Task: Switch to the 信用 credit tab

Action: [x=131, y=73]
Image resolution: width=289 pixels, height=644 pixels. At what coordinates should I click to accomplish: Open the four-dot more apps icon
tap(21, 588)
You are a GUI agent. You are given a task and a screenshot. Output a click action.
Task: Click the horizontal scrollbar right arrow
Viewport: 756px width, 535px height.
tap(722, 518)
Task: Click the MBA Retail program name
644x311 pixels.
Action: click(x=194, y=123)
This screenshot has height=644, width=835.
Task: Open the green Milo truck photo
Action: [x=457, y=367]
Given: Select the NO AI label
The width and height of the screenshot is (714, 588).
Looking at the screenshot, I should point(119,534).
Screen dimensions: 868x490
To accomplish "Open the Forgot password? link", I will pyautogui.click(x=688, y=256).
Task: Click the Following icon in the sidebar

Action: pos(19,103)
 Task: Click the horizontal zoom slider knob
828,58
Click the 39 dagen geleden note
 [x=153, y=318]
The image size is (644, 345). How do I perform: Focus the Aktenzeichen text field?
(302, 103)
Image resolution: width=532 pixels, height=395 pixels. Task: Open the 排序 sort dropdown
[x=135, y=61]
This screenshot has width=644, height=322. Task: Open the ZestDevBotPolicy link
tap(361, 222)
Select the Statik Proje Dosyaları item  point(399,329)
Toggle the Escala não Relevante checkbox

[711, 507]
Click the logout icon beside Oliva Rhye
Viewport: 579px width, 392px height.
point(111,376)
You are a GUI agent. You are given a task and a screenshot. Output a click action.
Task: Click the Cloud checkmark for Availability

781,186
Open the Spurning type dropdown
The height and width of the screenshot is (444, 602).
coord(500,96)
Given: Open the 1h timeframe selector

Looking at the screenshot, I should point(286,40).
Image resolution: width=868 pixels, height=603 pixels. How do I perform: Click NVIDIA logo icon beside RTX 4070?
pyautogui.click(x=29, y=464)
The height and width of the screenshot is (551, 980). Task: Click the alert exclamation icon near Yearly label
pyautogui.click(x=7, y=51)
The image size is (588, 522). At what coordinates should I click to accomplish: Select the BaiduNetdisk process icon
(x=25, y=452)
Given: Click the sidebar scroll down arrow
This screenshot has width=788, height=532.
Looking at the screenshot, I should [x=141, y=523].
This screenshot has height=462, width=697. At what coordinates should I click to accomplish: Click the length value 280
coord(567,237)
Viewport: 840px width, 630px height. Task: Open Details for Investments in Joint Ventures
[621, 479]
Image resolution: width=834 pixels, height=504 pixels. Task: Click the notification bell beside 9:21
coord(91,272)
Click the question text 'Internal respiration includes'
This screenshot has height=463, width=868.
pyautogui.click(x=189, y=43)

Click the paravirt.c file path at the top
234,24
- - - - -
WORK INSTRUCTIONS: In the records above, locate each line with the word "arrow". Copy all such lines.

RESULT BELOW:
Task: Click the horizontal scrollbar right arrow
Given: Click the sidebar scroll down arrow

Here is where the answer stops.